## Stored rows
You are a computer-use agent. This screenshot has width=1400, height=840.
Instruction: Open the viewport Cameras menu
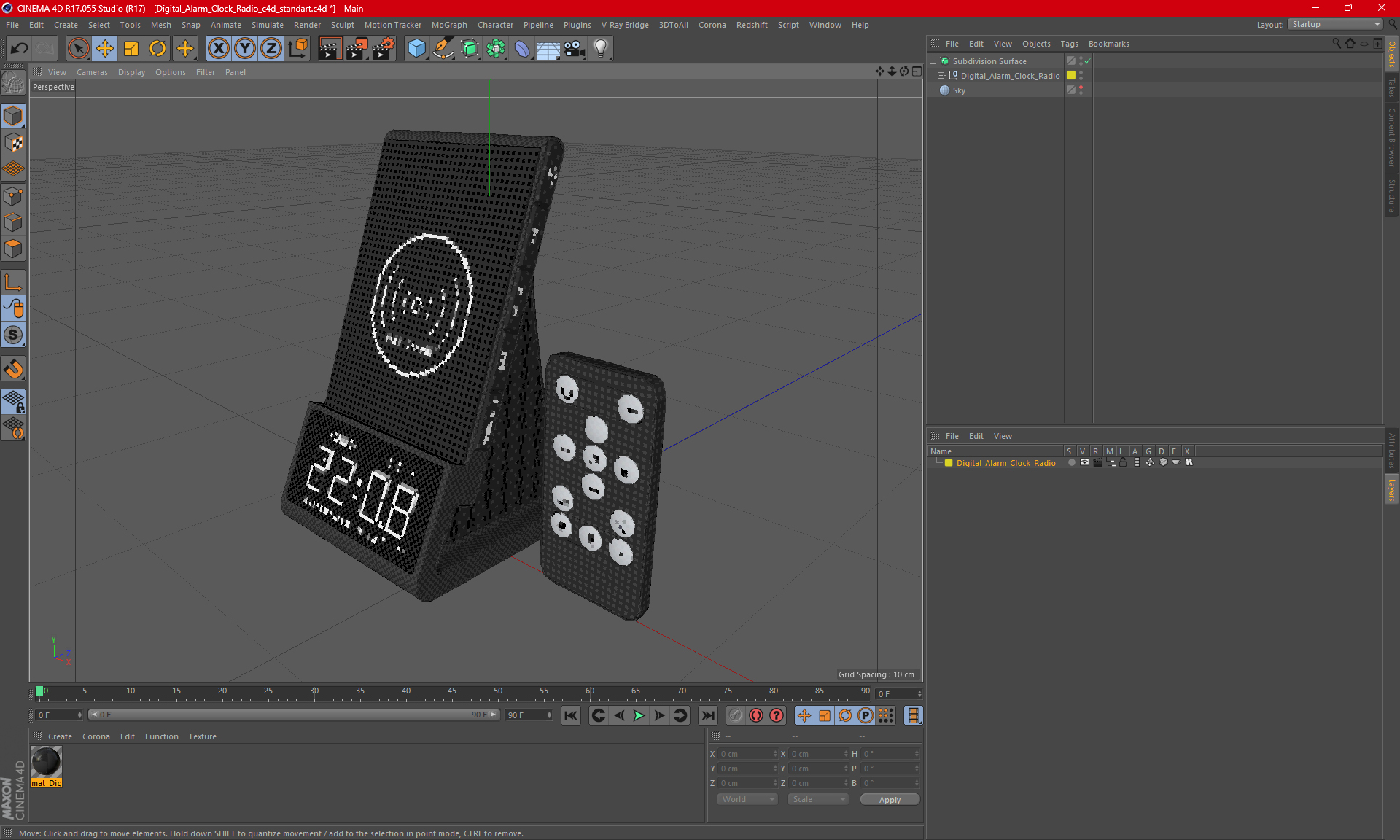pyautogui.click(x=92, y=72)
---
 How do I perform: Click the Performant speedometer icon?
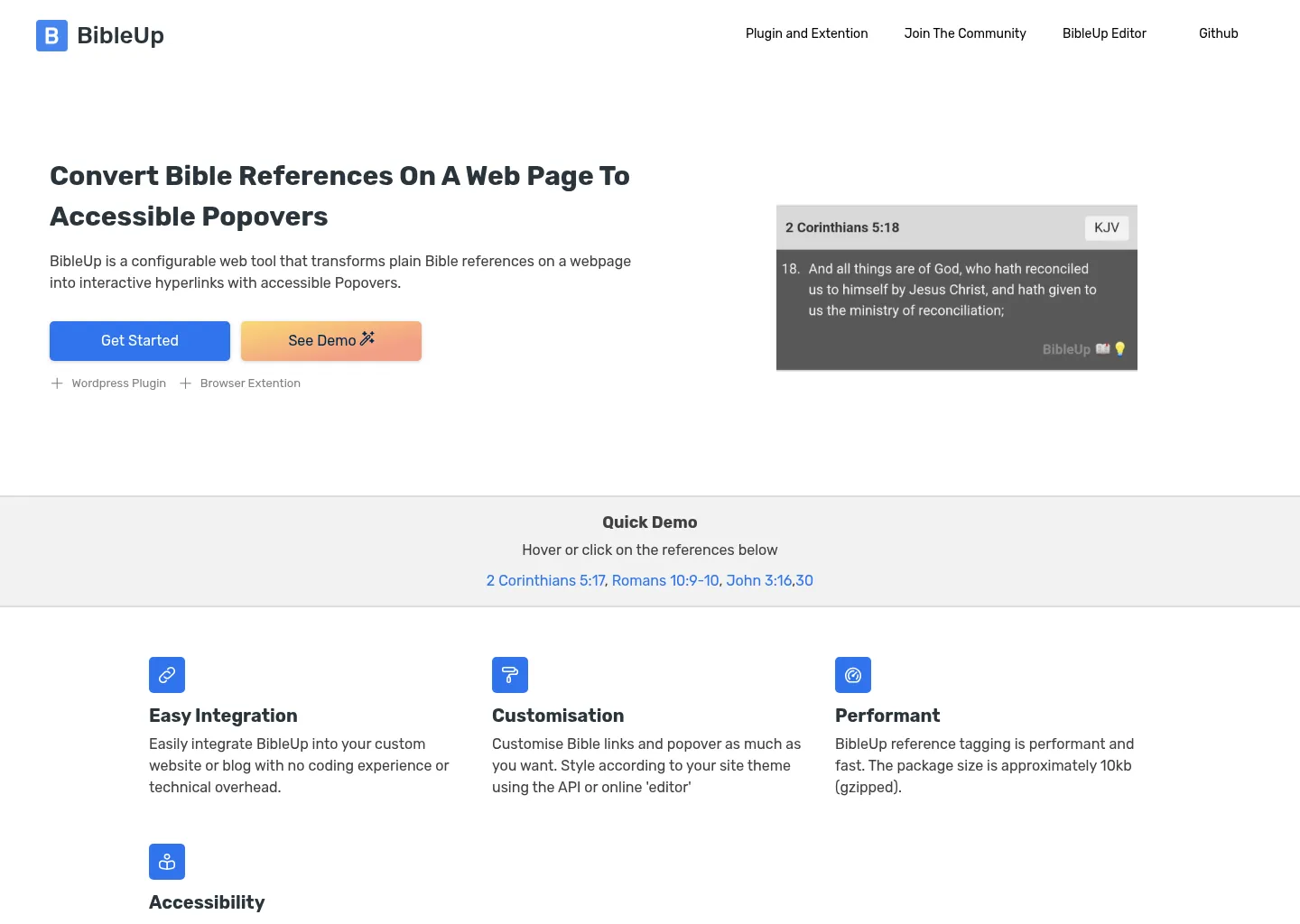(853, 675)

## Exercise objective
Format the stretch of records from the line containing "You are a computer-use" through the line containing "pyautogui.click(x=92, y=72)" as a numbered list, omitting any blank lines. Leave the pictures out of your answer.

## Reply
1. You are a computer-use agent. This screenshot has width=1400, height=840.
2. Instruction: Open the viewport Cameras menu
3. pyautogui.click(x=92, y=72)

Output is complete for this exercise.